**About this task:**
Set down every entry once more, exactly as it appears.

**Given entries:**
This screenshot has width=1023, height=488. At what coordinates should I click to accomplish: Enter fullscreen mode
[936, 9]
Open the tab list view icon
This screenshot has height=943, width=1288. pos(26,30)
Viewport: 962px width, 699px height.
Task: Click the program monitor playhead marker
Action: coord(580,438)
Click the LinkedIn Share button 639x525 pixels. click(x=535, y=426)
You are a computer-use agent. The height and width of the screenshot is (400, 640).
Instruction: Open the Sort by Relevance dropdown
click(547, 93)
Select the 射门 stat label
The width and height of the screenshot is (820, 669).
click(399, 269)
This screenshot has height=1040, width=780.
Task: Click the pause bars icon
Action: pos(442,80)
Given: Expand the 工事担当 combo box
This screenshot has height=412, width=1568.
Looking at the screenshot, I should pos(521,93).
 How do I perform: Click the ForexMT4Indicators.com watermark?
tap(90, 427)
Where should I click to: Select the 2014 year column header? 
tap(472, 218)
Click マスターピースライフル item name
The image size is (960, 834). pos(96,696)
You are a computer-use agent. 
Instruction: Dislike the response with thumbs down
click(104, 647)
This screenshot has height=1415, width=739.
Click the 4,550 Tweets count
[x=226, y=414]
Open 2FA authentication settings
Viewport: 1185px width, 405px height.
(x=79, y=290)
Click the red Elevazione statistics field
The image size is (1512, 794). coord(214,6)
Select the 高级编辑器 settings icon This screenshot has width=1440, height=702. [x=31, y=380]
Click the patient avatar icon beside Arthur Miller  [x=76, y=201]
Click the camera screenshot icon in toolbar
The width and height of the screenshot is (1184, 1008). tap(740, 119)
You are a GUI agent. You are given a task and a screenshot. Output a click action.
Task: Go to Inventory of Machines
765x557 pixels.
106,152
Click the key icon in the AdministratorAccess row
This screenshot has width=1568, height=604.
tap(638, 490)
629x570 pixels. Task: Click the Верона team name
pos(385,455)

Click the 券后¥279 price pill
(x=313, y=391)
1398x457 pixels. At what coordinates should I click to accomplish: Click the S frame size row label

**Task solution:**
This screenshot has width=1023, height=488. At what coordinates should I click to accomplish: Enter fullscreen mode
[936, 9]
Open the tab list view icon
This screenshot has height=943, width=1288. pos(26,30)
Viewport: 962px width, 699px height.
Task: Click the program monitor playhead marker
Action: coord(580,438)
Click the LinkedIn Share button 639x525 pixels. click(x=535, y=426)
You are a computer-use agent. The height and width of the screenshot is (400, 640).
Instruction: Open the Sort by Relevance dropdown
click(547, 93)
Select the 射门 stat label
The width and height of the screenshot is (820, 669).
click(399, 269)
This screenshot has height=1040, width=780.
Task: Click the pause bars icon
Action: pos(442,80)
Given: Expand the 工事担当 combo box
This screenshot has height=412, width=1568.
Looking at the screenshot, I should pos(521,93).
 How do I perform: Click the ForexMT4Indicators.com watermark?
tap(90, 427)
Where should I click to: Select the 2014 year column header? 
tap(472, 218)
Click マスターピースライフル item name
The image size is (960, 834). pos(96,696)
You are a computer-use agent. 
Instruction: Dislike the response with thumbs down
click(104, 647)
This screenshot has height=1415, width=739.
Click the 4,550 Tweets count
[x=226, y=414]
Open 2FA authentication settings
Viewport: 1185px width, 405px height.
(x=79, y=290)
Click the red Elevazione statistics field
The image size is (1512, 794). coord(214,6)
Select the 高级编辑器 settings icon This screenshot has width=1440, height=702. [x=31, y=380]
Click the patient avatar icon beside Arthur Miller  [x=76, y=201]
Click the camera screenshot icon in toolbar
The width and height of the screenshot is (1184, 1008). tap(740, 119)
You are a GUI agent. You are given a task and a screenshot. Output a click action.
Task: Go to Inventory of Machines
765x557 pixels.
106,152
Click the key icon in the AdministratorAccess row
This screenshot has width=1568, height=604.
tap(638, 490)
629x570 pixels. Task: Click the Верона team name
pos(385,455)

Click the 券后¥279 price pill
(x=313, y=391)
1398x457 pixels. At what coordinates should I click to accomplish: Click the S frame size row label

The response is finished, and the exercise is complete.